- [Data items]
----------
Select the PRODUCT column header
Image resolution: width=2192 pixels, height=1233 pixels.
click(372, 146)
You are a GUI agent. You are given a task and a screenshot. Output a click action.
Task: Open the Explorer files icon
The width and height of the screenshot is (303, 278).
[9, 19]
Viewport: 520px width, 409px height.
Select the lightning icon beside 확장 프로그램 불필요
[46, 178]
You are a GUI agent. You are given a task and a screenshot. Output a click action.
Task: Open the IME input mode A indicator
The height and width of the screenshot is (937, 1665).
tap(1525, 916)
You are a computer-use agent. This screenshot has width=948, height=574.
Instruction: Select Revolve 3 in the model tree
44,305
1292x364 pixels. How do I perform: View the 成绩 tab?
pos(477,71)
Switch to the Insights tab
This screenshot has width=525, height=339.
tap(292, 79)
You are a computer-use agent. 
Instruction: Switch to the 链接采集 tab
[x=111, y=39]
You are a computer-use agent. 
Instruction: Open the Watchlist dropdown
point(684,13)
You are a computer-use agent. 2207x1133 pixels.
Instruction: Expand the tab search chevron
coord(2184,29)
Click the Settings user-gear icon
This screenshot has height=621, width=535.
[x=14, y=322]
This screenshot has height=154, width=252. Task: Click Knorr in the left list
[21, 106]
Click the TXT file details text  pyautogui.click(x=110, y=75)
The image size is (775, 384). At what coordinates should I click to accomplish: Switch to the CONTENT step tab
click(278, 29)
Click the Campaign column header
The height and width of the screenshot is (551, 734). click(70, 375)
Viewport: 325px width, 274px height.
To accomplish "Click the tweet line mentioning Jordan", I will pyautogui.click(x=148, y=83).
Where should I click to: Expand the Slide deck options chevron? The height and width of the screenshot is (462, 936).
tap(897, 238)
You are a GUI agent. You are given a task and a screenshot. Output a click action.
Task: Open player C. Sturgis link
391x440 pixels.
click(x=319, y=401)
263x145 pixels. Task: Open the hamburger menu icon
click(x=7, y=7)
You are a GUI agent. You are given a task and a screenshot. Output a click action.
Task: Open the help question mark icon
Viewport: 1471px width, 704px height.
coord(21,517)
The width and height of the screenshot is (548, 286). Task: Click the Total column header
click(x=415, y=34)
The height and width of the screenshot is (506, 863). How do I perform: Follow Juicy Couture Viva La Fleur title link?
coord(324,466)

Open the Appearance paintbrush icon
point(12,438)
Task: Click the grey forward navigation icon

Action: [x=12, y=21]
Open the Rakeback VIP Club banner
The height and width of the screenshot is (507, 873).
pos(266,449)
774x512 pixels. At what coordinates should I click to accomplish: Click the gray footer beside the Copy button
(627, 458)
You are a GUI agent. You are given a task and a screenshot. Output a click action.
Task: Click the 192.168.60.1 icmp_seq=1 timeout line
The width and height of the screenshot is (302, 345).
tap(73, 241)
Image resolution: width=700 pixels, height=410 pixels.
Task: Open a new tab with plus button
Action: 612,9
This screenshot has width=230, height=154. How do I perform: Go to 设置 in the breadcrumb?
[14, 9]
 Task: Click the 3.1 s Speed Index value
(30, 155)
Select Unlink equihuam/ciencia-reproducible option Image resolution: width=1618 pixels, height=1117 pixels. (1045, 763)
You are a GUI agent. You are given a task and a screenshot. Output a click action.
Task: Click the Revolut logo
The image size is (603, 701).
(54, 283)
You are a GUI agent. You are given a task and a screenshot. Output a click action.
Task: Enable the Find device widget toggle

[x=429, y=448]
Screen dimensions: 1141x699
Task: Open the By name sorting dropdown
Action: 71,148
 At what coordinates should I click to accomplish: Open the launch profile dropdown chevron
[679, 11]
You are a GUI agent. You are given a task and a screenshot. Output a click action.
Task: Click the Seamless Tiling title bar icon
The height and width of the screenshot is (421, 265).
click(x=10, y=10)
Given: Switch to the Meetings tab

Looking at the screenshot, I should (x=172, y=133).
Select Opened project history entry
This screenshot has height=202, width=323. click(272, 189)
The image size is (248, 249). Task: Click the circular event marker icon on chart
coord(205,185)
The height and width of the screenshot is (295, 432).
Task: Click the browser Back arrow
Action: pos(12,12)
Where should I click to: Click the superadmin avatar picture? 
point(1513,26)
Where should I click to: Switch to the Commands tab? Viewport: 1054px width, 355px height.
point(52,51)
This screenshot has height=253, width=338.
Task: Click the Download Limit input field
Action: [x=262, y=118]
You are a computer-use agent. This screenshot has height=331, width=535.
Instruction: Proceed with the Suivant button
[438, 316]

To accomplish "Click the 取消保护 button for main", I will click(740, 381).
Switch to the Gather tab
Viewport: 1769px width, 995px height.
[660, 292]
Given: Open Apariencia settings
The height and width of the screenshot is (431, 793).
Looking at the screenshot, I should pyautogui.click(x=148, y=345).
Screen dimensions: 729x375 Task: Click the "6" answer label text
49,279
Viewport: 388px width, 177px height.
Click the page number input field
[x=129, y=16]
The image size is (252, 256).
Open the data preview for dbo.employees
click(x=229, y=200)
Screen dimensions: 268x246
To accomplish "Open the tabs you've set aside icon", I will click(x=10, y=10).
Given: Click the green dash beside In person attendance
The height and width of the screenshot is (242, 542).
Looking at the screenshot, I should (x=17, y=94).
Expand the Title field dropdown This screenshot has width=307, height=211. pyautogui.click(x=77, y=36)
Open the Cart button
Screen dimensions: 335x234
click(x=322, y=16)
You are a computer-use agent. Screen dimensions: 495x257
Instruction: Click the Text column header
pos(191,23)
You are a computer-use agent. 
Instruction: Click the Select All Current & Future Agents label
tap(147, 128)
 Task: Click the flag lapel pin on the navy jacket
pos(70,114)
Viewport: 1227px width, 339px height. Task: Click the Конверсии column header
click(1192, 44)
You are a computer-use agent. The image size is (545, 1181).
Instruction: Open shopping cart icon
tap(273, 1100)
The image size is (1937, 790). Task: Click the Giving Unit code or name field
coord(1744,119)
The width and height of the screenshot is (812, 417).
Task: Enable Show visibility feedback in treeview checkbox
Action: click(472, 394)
----------
- [The problem] Starting at the first line and stopping after the line that contains "tap(1525, 916)", write those lines out again with "lightning" changed to "bolt" and everything else left as it is.

- [Result for this task]
Select the PRODUCT column header
Image resolution: width=2192 pixels, height=1233 pixels.
click(372, 146)
You are a GUI agent. You are given a task and a screenshot. Output a click action.
Task: Open the Explorer files icon
The width and height of the screenshot is (303, 278).
[9, 19]
Viewport: 520px width, 409px height.
Select the bolt icon beside 확장 프로그램 불필요
[46, 178]
You are a GUI agent. You are given a task and a screenshot. Output a click action.
Task: Open the IME input mode A indicator
The height and width of the screenshot is (937, 1665).
tap(1525, 916)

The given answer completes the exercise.